LONDON: Developing economies stand to win an extra $21 billion if they improve girls’ health and sex education, the United Nations Population Fund (UNFPA) said Thursday.
Girls in developing countries are less likely than boys to complete schooling because of forced marriage, child labour and female genital mutilation, risking the opportunities presented by their largely young populations, said the study, launched in London.
“Over the next 15 years alone, developing countries together stand to gain or forfeit at least $21 billion, depending on whether or not they invest in the well-being, education, and independence of their 10-year-old girls today,” it said.
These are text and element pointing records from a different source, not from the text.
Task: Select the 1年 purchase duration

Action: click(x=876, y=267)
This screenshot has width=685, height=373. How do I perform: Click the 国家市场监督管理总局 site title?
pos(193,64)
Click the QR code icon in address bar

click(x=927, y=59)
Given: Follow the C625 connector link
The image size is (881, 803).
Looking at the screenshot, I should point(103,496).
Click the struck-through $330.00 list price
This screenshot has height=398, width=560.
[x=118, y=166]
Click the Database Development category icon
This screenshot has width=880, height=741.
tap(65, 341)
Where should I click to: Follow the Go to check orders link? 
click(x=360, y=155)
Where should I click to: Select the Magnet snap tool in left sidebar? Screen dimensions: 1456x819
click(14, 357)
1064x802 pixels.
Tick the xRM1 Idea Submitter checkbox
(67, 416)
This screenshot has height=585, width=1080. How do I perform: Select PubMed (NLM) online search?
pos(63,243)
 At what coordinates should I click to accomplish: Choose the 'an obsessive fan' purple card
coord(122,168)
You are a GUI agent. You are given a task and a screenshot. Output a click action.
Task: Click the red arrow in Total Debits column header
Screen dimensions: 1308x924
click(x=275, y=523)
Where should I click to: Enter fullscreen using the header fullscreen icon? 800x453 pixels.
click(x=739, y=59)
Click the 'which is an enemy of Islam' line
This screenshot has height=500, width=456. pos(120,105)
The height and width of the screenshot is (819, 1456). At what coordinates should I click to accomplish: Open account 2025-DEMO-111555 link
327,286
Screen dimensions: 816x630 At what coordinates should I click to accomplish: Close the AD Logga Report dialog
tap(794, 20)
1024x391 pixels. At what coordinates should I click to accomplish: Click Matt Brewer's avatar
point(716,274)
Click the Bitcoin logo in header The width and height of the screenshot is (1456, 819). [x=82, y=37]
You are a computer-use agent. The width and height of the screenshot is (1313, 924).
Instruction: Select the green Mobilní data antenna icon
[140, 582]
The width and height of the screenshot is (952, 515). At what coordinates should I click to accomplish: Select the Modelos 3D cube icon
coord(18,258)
“When the right policies and institutions are in place to build young people’s human capital, a developing country can see dramatic economic growth… leading to a demographic dividend, a unique opportunity for economic progress and poverty reduction”.
Girls are currently less likely to be enrolled in secondary education in Arab countries and most of Africa -— home to 70 per cent of the world’s 10-year-olds today.
Sixteen million girls aged between six and 11 will never start school — twice the number of boys.
“For 10-year-old girls, a potential tripling of their lifetime income is at stake. For the societies the girls are a part of, the reduction of poverty is at stake,” said the report.
Many girls fail to finish their education after getting married in early adolescence, and UNFPA urged countries to impose a minimum age of marriage of 18.
Every day, an estimated 47,700 girls get married before that age, they said.
Comprehensive sexuality education programmes should also be expanded to 10-year-old girls in order to protect their health and take control of their own fertility, it advised.
“Many girls may not have a safe forum in which to ask questions about these topics, which in many communities are still considered taboo,” it said.
“Access to contraceptives for adolescents and women of childbearing age is crucial.”
The study gave India and China as examples of the progress possible if developing countries harnessed their youthful populations.
Such booms can lead to increased labour force participation, increased earnings, increased longevity and smaller families, but will only materialise with swift action, warned the study.